1) “Reverter, no horizonte de médio e longo prazo, o quadro de agudo desequilíbrio fiscal em que nos últimos anos foi colocado o Governo Federal”.
O déficit público orçamentário (ou nominal), desde 2004, sempre esteve em patamar aceitável. O que houve foi um aumento preocupante desse déficit no ano de 2014 (para 6,07% do PIB). Contudo, suas causas são conhecidas: o pagamento exorbitante de juros da dívida pública devido às elevadas taxas Selic (311 bilhões de reais), as exageradas desonerações tributárias das atividades empresariais (perda de mais de 100 bilhões) e a fraca arrecadação em decorrência do baixo crescimento (aumento do PIB de apenas 0,1%).

O quadro fiscal de desequilíbrio agudo ocorreu somente no ano de 2015 quando foram adotadas medidas severas de cortes de gastos públicos (que provocaram uma grave recessão de 3,8% do PIB, com queda da receita de 3% em termos reais). Em 2015, sob uma política de austeridade fiscal conjugada com gastos descontrolados de juros referentes à dívida pública (aumento dessas despesas foi de 62% em relação à 2014 enquanto a inflação do ano foi de 10,67%), o déficit orçamentário saltou, então, para um patamar inaceitável de 10,34% do PIB.

Nossas dificuldades fiscais advêm dos exagerados pagamentos de juros da dívida pública que decorrem das elevadas taxas Selic que são praticadas pelo Banco Central. E para conter esse desperdício de recursos públicos, a PEC nada propõe. Muito pelo contrário, esse é único gasto do governo que não está limitado pelas regras da PEC 241.

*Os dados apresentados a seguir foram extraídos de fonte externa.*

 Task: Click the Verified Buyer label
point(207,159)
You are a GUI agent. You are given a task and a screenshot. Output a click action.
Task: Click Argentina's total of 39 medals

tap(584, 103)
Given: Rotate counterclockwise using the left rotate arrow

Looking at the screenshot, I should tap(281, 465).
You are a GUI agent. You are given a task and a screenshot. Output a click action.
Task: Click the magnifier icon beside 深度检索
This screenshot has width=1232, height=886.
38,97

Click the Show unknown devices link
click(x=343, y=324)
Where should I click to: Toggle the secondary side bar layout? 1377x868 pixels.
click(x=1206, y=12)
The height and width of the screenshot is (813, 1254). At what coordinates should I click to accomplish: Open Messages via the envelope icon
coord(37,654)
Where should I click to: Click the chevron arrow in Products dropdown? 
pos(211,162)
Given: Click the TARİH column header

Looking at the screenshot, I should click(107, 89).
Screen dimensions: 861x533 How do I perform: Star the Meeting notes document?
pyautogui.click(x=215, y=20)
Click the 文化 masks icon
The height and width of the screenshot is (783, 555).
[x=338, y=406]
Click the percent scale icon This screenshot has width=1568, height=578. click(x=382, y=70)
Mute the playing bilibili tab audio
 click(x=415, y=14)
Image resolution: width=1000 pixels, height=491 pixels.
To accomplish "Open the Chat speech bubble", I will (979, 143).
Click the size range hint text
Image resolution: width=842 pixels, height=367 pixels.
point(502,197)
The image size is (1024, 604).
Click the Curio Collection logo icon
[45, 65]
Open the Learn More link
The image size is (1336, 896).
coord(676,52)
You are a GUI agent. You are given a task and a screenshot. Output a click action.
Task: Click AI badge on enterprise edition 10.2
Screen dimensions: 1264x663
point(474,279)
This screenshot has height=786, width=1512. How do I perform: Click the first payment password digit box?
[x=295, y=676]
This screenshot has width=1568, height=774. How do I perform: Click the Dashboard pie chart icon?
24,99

2) “Recolocar a economia em trajetória de crescimento, com geração de renda e empregos” ou “numa perspectiva social, a implementação dessa medida alavancará a capacidade da economia de gerar empregos e renda…”.
Não é explicado COMO a economia pode crescer a partir de um freio nos gastos públicos do governo federal. O crescimento de uma economia tem que ocorrer necessariamente pelo crescimento do consumo ou do investimento privado ou das exportações (menos às importações) ou dos gastos do governo (inclusive seus investimentos).

Qualquer desses canais pode influenciar os demais. As exportações estão se enfraquecendo porque o Banco Central está deixando o câmbio se valorizar. E a contenção de gastos públicos indicado na PEC terá efeito negativo sobre o consumo e o investimento privado. Portanto, não há nexo com a teoria econômica nem com a realidade entre a contenção de gastos públicos (proposta na PEC) e uma possível trajetória de crescimento da economia (prometida na PEC).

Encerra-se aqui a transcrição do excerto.